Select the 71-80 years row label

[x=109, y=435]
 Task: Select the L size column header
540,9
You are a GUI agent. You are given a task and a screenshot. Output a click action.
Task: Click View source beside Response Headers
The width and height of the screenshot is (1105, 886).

# # # #

Task prompt: Please copy out the data above exactly.

Answer space:
Select the 71-80 years row label

[x=109, y=435]
 Task: Select the L size column header
540,9
You are a GUI agent. You are given a task and a screenshot. Output a click action.
Task: Click View source beside Response Headers
The width and height of the screenshot is (1105, 886).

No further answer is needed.